The defensive prowess hasn't vanished. Borrego must build Jones back into the offense. Allow him early corner looks. Script actions that force defenses to honor him. His value is too high to let him drift. The Pelicans need their best defender to start pulling double-duty again.
Jose Alvarado's final act

Jose Alvarado has been the off-the-bench spark plug the Pelicans always wanted for three years. “Grand Theft Alvarado” is more than a meme; the Puerto Rican national team star is an energizer, grinder, and cult hero.
But he’s also a pending free agent. Alvarado has a player option for next season and, barring injury, will decline it. He’ll seek years and money that New Orleans probably can’t offer. For a team that just surrendered a future unprotected first-round pick to acquire talent, Alvarado represents the rare path to another asset.

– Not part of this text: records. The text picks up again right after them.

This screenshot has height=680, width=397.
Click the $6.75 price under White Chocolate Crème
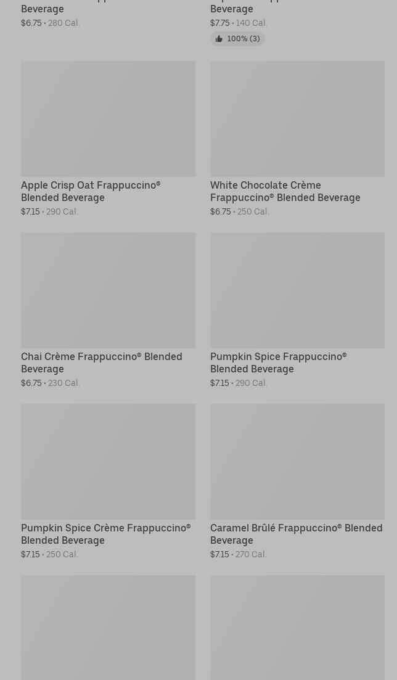point(221,211)
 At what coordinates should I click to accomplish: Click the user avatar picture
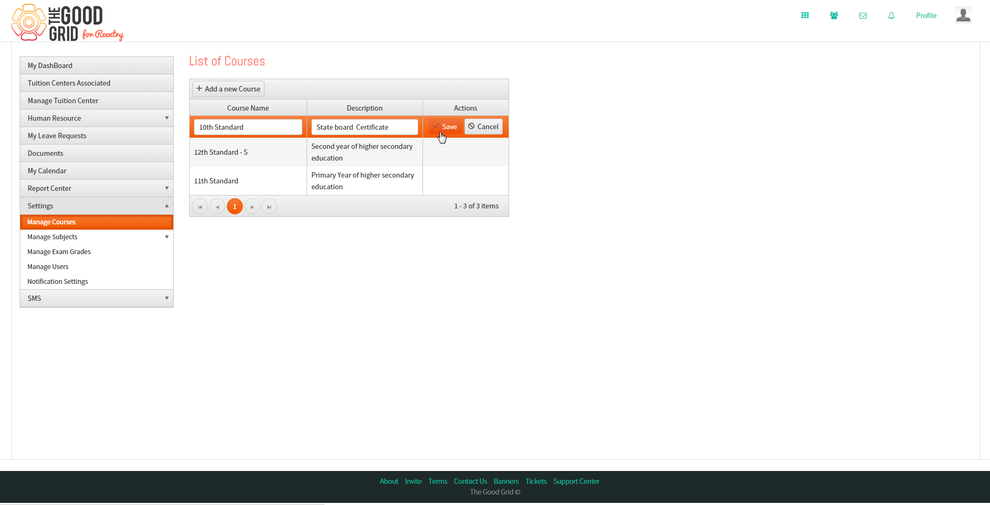point(963,15)
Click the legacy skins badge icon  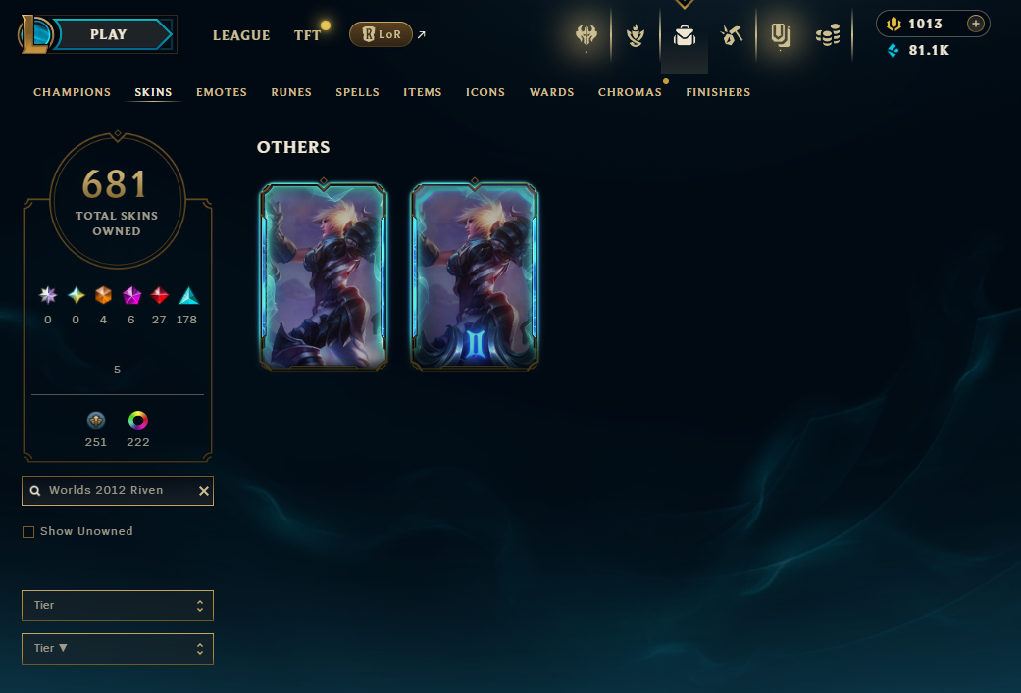(x=96, y=421)
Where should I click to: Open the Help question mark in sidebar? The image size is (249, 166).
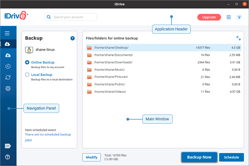click(x=8, y=157)
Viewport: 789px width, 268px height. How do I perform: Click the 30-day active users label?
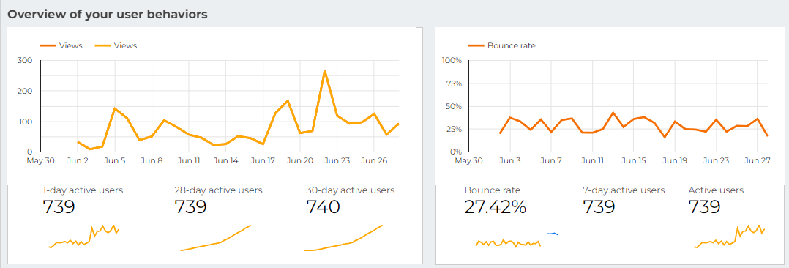[350, 190]
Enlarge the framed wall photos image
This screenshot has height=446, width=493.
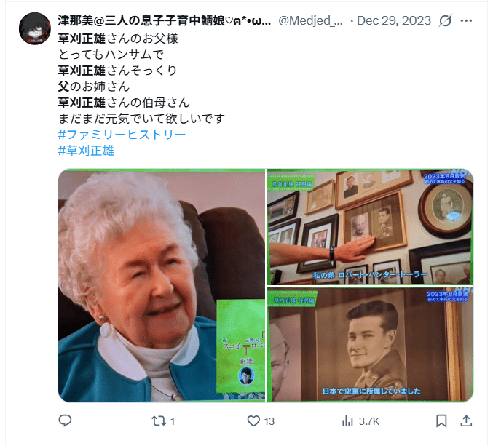(x=370, y=227)
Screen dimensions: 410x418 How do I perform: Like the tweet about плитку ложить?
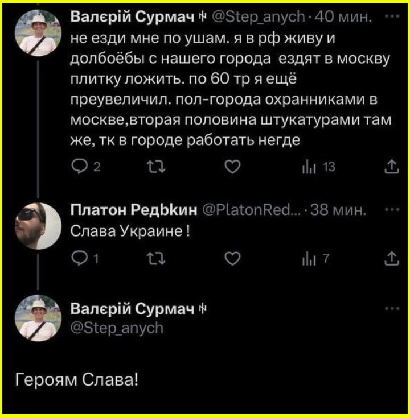tap(232, 167)
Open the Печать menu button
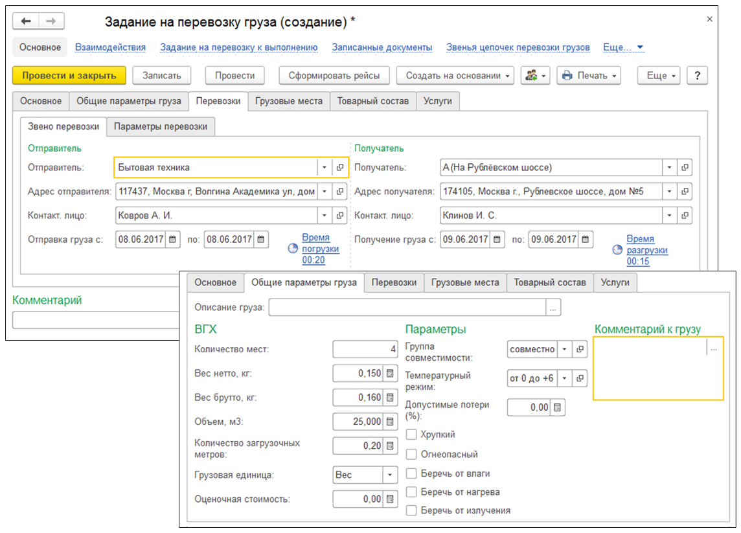 point(588,76)
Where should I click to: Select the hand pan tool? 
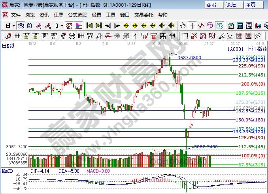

Boosting Alvarado's value before the trade deadline, either as a hidden starter or sparkplug sixth man, helps everybody. Every strong performance raises Alvarado's market value. Every game he spends on the bench wastes an opportunity to recoup assets the franchise desperately needs. With Murray eventually returning and the draft pick cupboard bare, Alvarado represents one of the few paths toward replenishing organizational depth.
Borrego inherited a franchise trapped between win-now desperation and rebuild necessity, with a superstar whose body won't cooperate and a salary structure that's become a straitjacket. Still, he chose to take the job, and with it, the responsibility to extract something functional from the chaos. These five fixes won't solve everything (some problems run too deep for any coach to repair mid-season), but they're the minimum required to keep this season from becoming a complete disaster.
Clock's ticking. The Pelicans need to work fast to salvage an otherwise lost season.